Perl Weekly Challenge 150: Fibonacci and squares (again!)
It is sad that, after more than two years of me doing Raku, I still don’t have any production code project to work on. Therefore, in order to keep my coding and Raku-ing (is that a term?) knowdledge, I try to solve every Perl Weekly Challenge tasks.In the following, the assigned tasks for Challenge 150.
And this week, as for the previous PWC, I had time to quickly implement the tasks also on PostgreSQL
plpgsql
language:
PWC 150 - Task 1
This task was about producing a sequence of Fibonacci’s words, that is given two initial words (made by digits), concatente them as in a Fibonacci sequence. Moreover, print the51th
digits of the word with 51 characters and exit.

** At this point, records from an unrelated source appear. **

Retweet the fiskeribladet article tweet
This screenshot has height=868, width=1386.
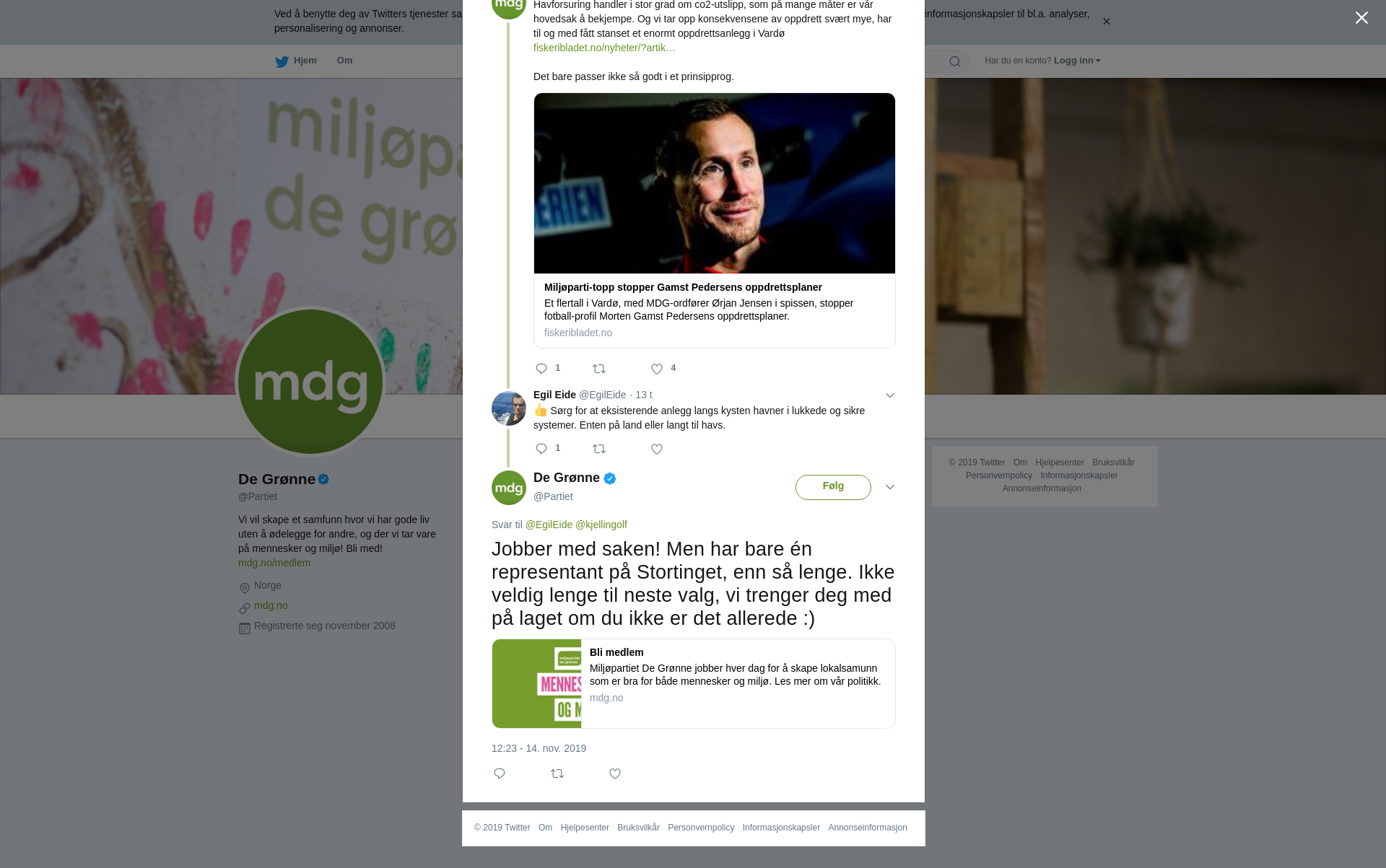[599, 369]
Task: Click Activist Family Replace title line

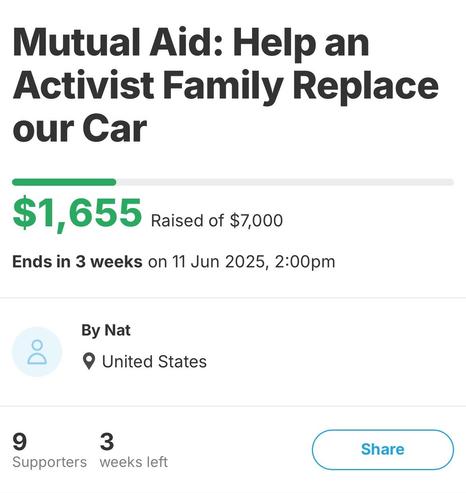Action: click(226, 85)
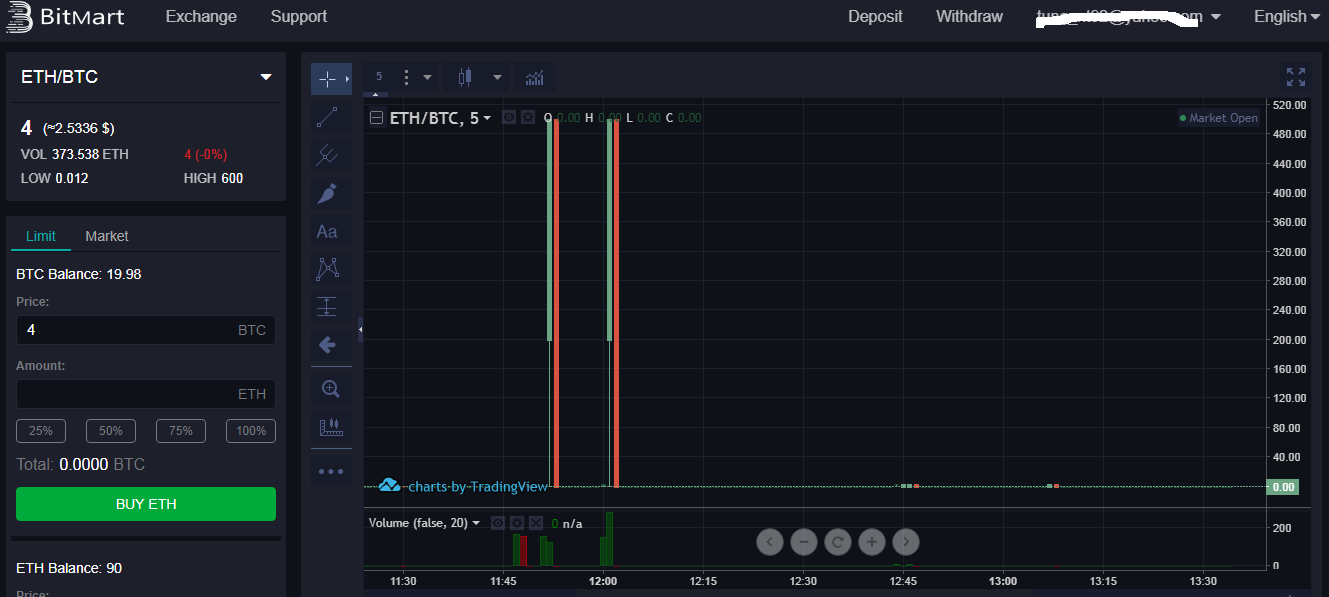Enter fullscreen mode for the chart

click(1296, 77)
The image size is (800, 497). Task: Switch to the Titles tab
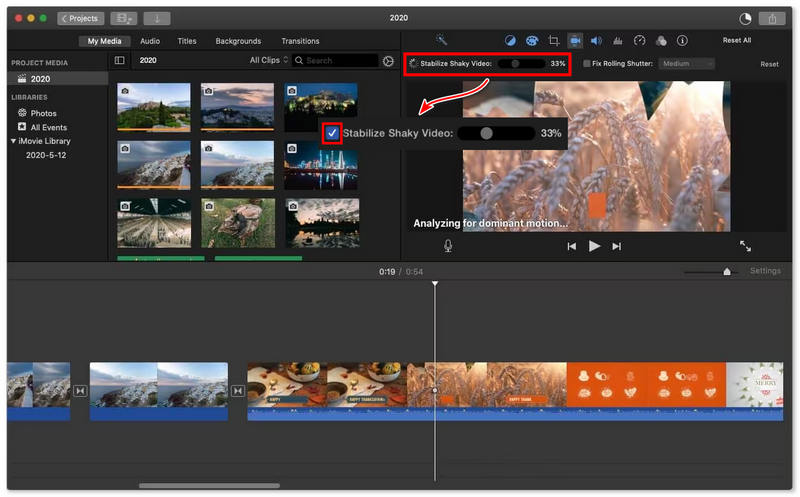point(187,41)
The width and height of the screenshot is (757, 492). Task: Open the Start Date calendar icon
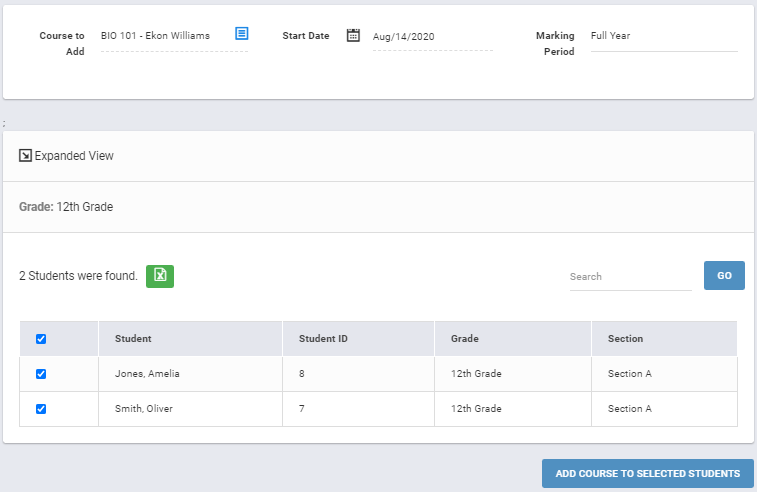pos(353,35)
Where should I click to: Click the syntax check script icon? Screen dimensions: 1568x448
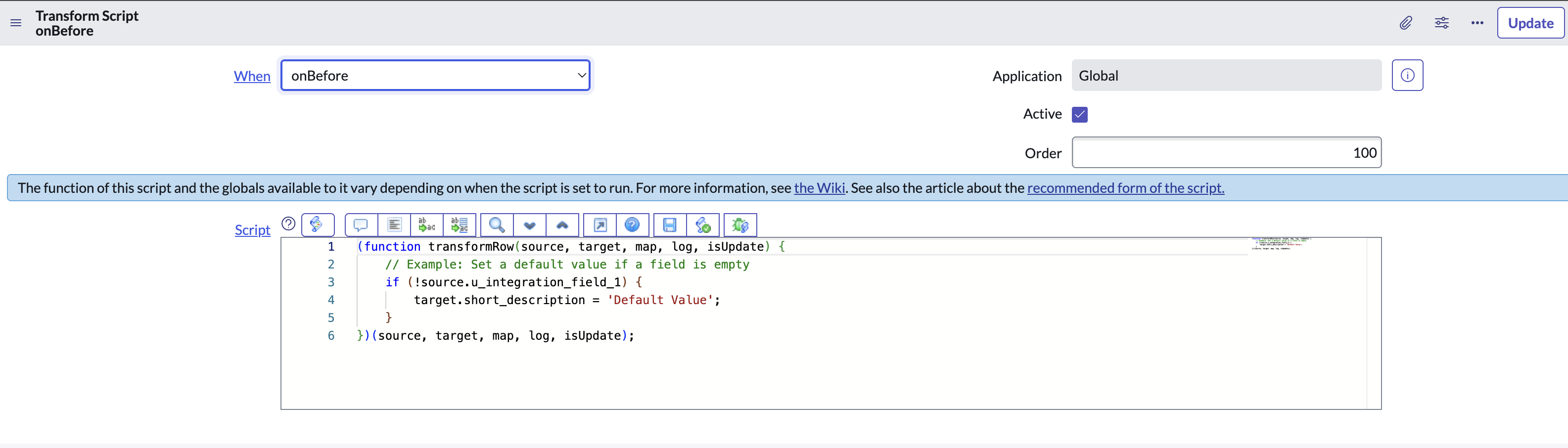pyautogui.click(x=703, y=225)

sub MAIN( Str $a, Str $b where { $a.chars == $b.chars
&& $a ~~ / ^ <[0 .. 9]>+ $ /
&& $b ~~ / ^ <[0 .. 9]>+ $ / } ) {
my @fibonacci-words = $a, $b;
for 0 .. Inf {
@fibonacci-words.push: @fibonacci-words[ * - 2 ] ~ @fibonacci-words[ * - 1 ];
@fibonacci-words[ * - 1 ].substr( @fibonacci-words[ * - 1 ].chars - 2, 1 ).say and last if @fibonacci-words[ * - 1 ].chars - 1 == 51;
}
@fibonacci-words.join( "\n" ).say;
}
The idea is simple: I loop forever concatenating at each step the previous string with the previous-previous one. Then, if the current string, that is the last one in the
@fibonacci-words
array is of the right length, I print the required char. Please note that there is the need to consider that 51
is not a valid number of char, rathern it should be 52
as chars and string length are not the same.
PWC 150 - Task 2
The second task was harder: find out all the numbers that are freesquare integers. A freesquare integer is an integer that has no repeating prime factor.sub factors ( Int $number ) {
return $number if $number == 1 || $number.is-prime;
my @factors;
my $value = $number;
for ( 2 .. $value div 2 ).grep( *.is-prime ) -> $candidate {
while $value %% $candidate {
@factors.push: $candidate;
$value /= $candidate;
}
}
return @factors;
}
sub MAIN( Int $limit = 500 ) {
my %solutions;
for 1 .. $limit {
my @factors = factors( $_ );
my $ok = True;
for @factors -> $current-factor {
if @factors.grep( $current-factor ).elems > 1 {
$ok = False;
last;
}
}
%solutions{ $_ } = @factors if $ok;
}
"$_ = { %solutions{$_}.join( ' x ' ); }".say for %solutions.keys.sort;
}
The
factors
routine is a classical routine that returns the prime factors of a given number.
In the MAIN
I do iterate up to the specified $limit
, and for every value I extract the @factors
list. Then I iterate on each number of the list to catch if it repeats more than one time, and in such case I discard the value and start over with a new value. If the number, on the other hand, has non repeating factors, I place it into an hash %solutions
aside its factors, so that I can print out every detail.